Wednesday, November 10, 2004

Kids in trouble

Every now and then the issue of young people in our prisons come up for discussion and some one has new solution. Although our unemployment rate is down to our prison numbers continue to rise. Most of the solutions are proposed by 'experts' who want to fix up the individuals rather than look for deeper answers.

Celia Lashlie is one person in New Zealand who, with her prison superintendent experience and common sense, is able to provide a real understanding of the underlying issues. She believes we should listen to the life narratives of the inmates to really appreciate what they have missed out on their childhoods and what they are in need of if they are to survive out of jail. Celia's experience suggests that what is required to help them gain acceptance is a positive sense of connection with others. All too often 'citizens' turn their backs on such people when they leave jail.

If this sense of connection is not provided gangs become the default destination for such young people . The gangs provide friends, a sense of acceptance and belonging, security and some sort of shared identity.
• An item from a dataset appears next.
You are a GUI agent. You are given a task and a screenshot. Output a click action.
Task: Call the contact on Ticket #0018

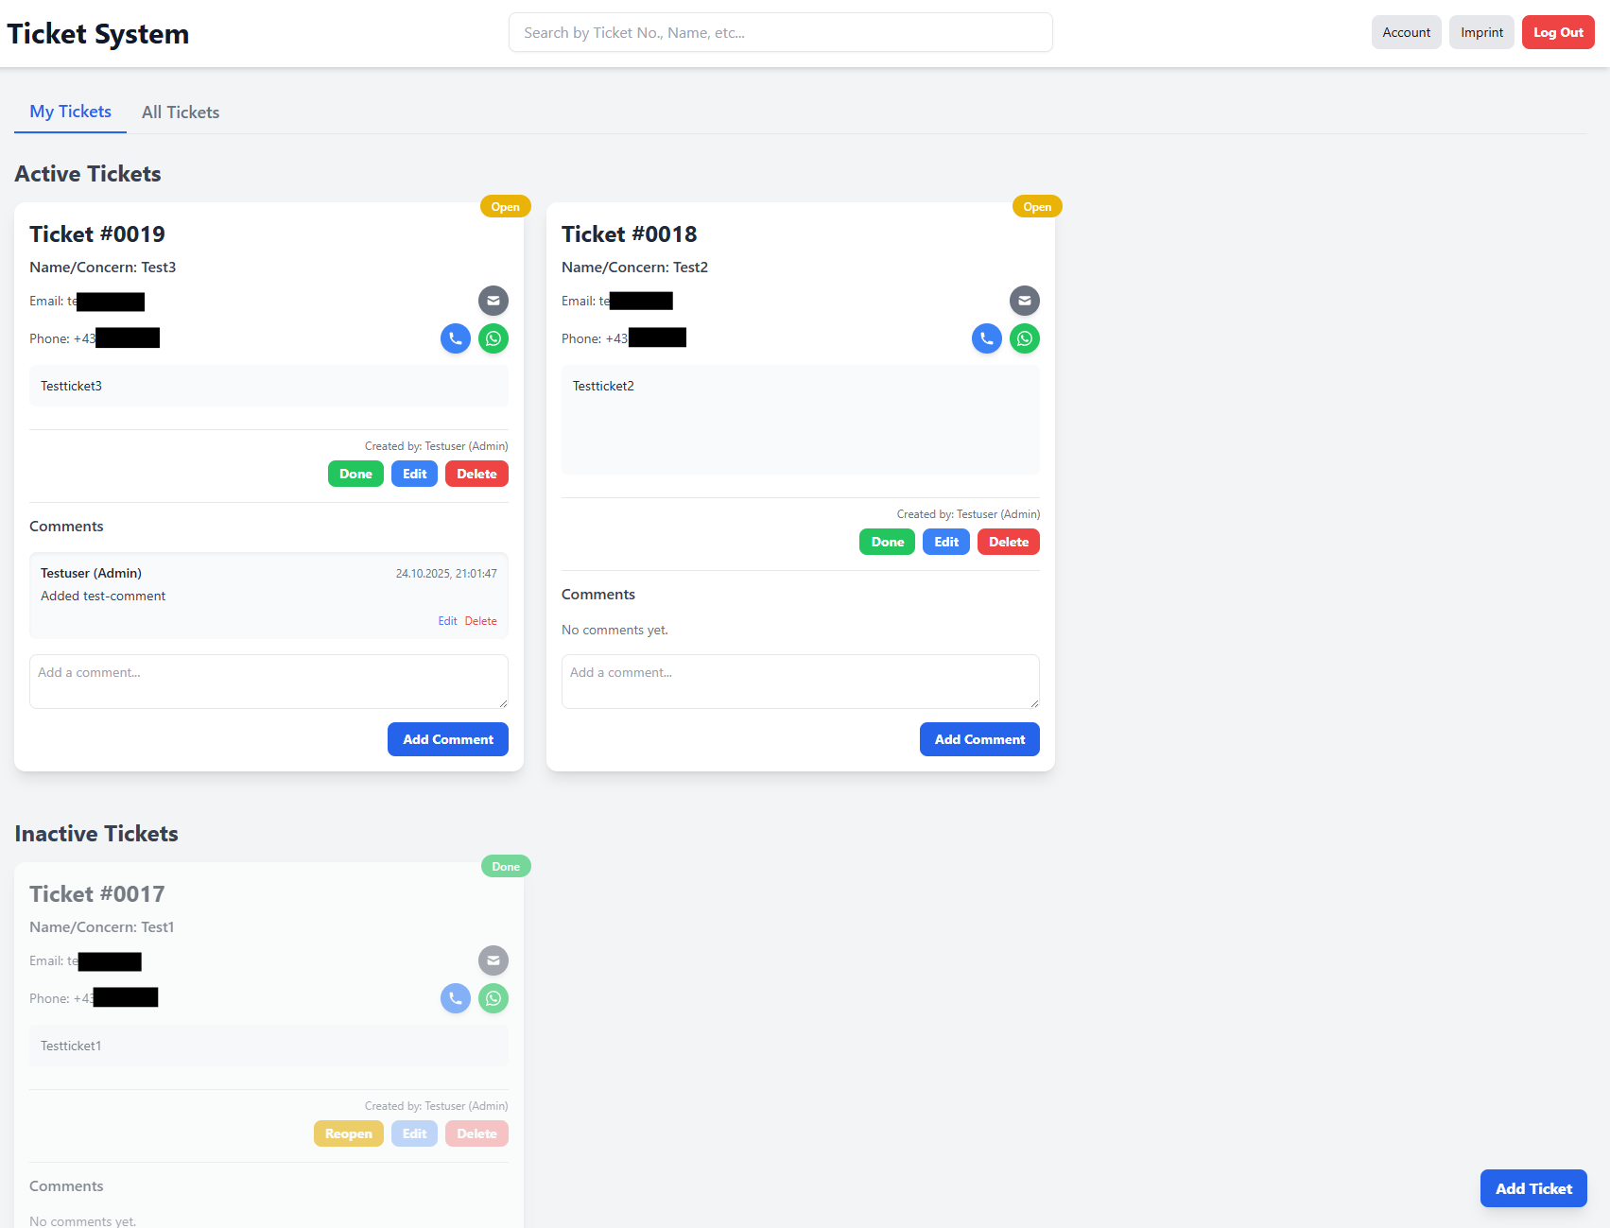pyautogui.click(x=986, y=338)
Unfortunately few communities or government organizations have been set up to provide positive alternatives and, if so, help is too fragmented to be of real use. Our current society, premised on individual responsibility and 'winners and losers', does not have a strong sense of the 'common good'.

It would be interesting to follow these young people back to see where it all went all wrong and to put any help in place as early as possible. No society can afford to have within it young people who are so disaffected and alienated that they care little for the community they are forced to live in.

It makes common sense to help children as early as possible. There are those who say that such children can be identified as having 'high risks' as early as pre school. Schools, as well, need to look a the role they play in assisting all students become useful citizens - it seems too easy to suspend students and not to look at the culture of the school as a contributing factor.

John Dewey used to hope that schools could be a community better than society and serve as a lever for social change. In fact schools reflect our society closely and to often emphasize many of its worse features.

It is always easier to blame individuals.